After a couple of days spent in the city and around the bay, it was time for us to head out. We were going to rent a car and drive up north. I’m not typically one for buses while travelling, preferring the more adventurous car route, so even though there were buses heading where we were, that simply wouldn’t do. In a car it feels like you’re on an adventure, in a bus it just feels like you’re a tourist. We stopped at the northern tip of the island, Rio Grande, and was very much an industrial city. We stayed here for a night and continued on into Chile, crossing the Straits of Magellen by ferry to Punta Arenas. It was funny that after telling many Chileans that I had just returned from Ushuaia, they became vehement that Punta Arenas was actually the southernmost city in the world. I’m not entirely sure why they feel this way, but it seems pretty obvious that they’re mistaken. For whatever reason they don’t consider Ushuaia a real town, when it seemed to me that it certainly was, with schools, hospitals, an airport, and all the trappings. Punta Arenas was nice though, even if the citizens were a little wonky. The many coloured roofs of the city give it a great air. We even spied a few horse drawn carts, very rare in our part of the world.

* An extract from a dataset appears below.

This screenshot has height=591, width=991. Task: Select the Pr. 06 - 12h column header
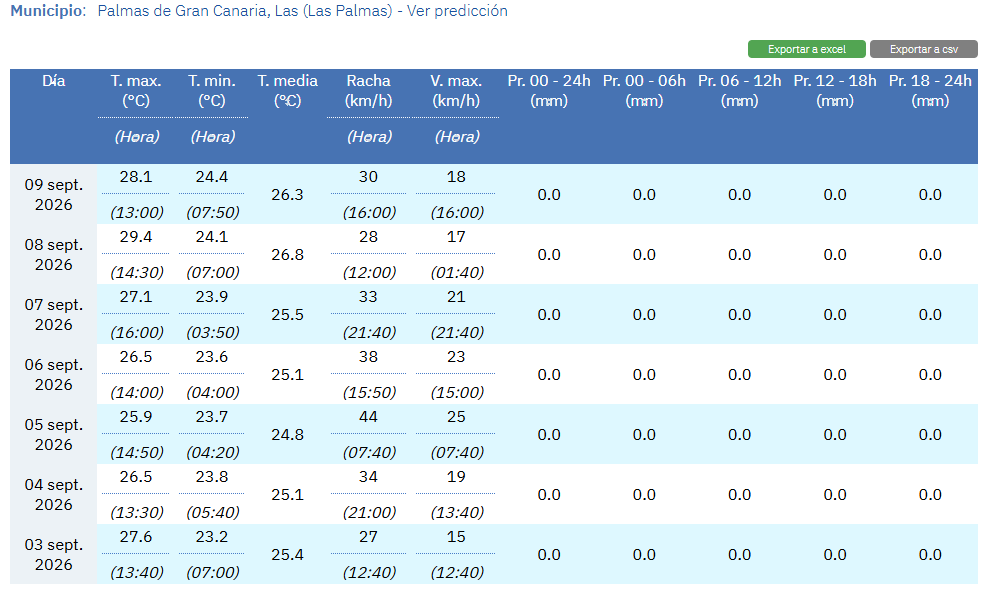pos(739,91)
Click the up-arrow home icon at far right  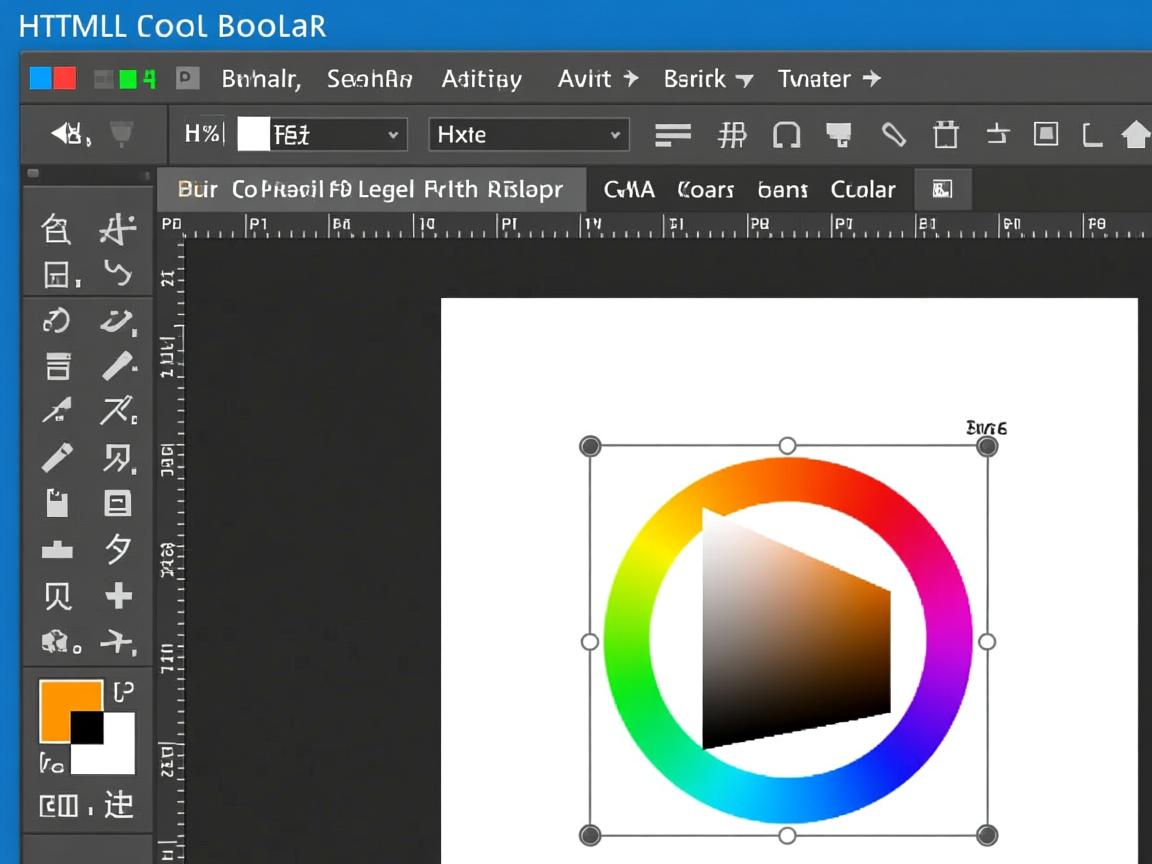click(x=1136, y=135)
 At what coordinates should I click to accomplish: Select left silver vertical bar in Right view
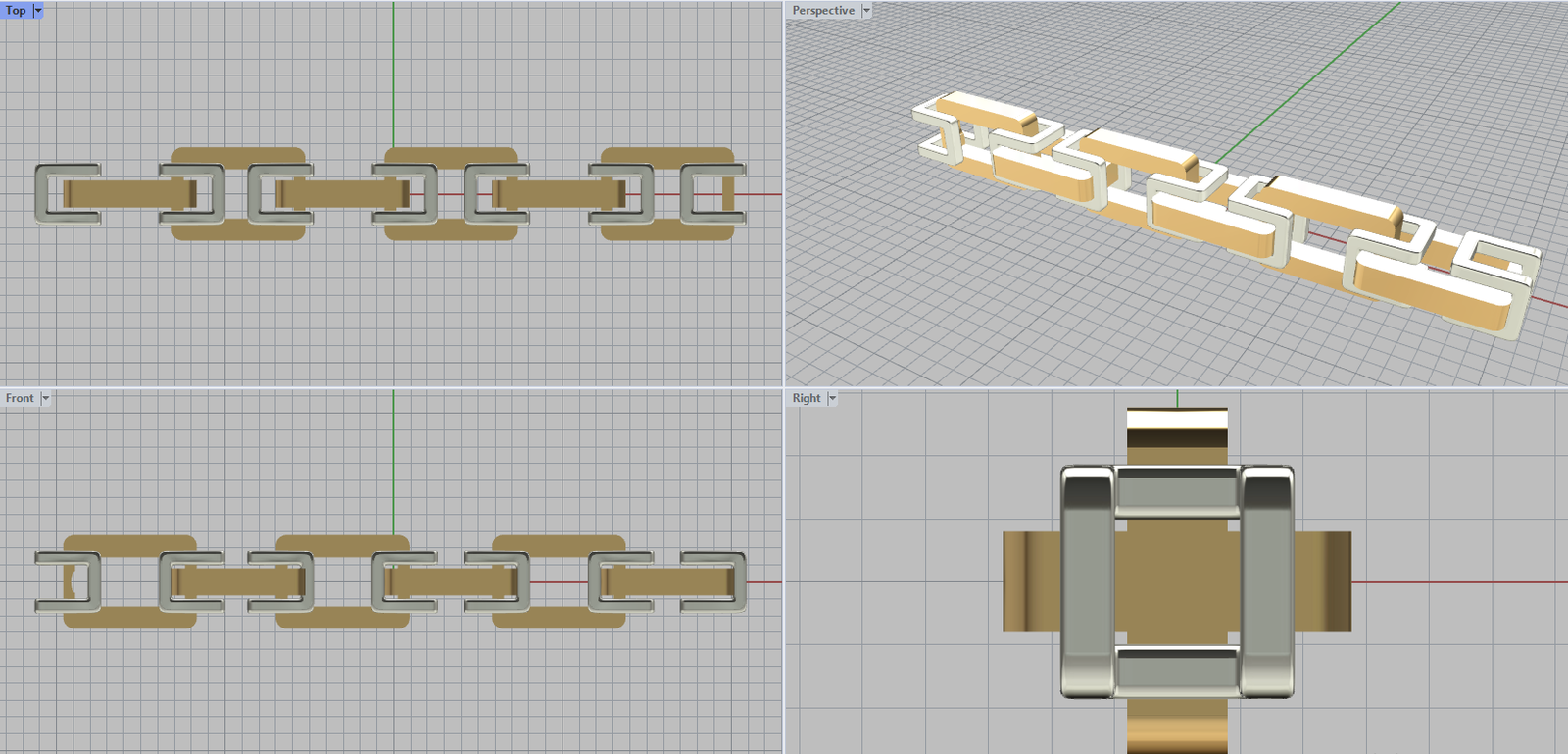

We stayed here for a couple days, changing in our old rental car (which we had brought with us aboard the ferry in case you were wondering), and picking up a larger and more outdoorsy type vehicle for what lay ahead. From here we travelled through Argentina briefly to Calafate, where I would pick up my wife and daughter. Laguna then departed, as he would catch a plane from here back to Buenos Aires.

On the road to Torres del Paine

On the road to Torres del Paine

Family now united, we set off for Los Glaciers National Park, checking out some beautiful glacier formations in the region, most notably the Perito Moreno Glacier, which is a massive wall of ice stretching in every direction. The next day we drove a few hours to the small town of El Chalten. The large 4×4 I had picked up was certainly coming in handy, as hiking through difficult trails was not really an option for us with our daughter in tow. The 4×4 allowed us the luxury to bypass some of the hiking and still reach the sights we wanted to.

From here we headed off to the massive Torres del Paine National Park. We drove around the park for three days, admiring the many breathtaking sights, and were it not for the fact that we had to be in Punta Arenas on that third day to catch our cruise ship departure, we likely could’ve spent even more time in the area.

We left at mid-morning on that third day, and reached Punta Arenas by noon. We returned the car rental with much praise for its performance and boarded the Stella Australis, for a five day cruise, which would end back in Ushuaia.

Ushuaia

Ushuaia

Stella Australis is a great liner, and while we were worried that our daughter might suffer from seasickness, this didn’t happen. We crossed numerous fjords and islands on our trip, and the journey through Glacier Alley was something else. It was very windy and cold on deck, but it was totally worth it to be out there, breathing in the air and seeing the wonderful sights. I’d definitely recommend to others taking this trip that you dress warmly, so you don’t have an excuse to stay indoors.

A short detour on the trip took us to the Cape Horn National Park, where we spent a morning looking around the area. You could even see the tip of Antarctica from here, a place I would love to take my family one day, once my daughter is older. Of course, it may very well be that we’ll return to Patagonia first.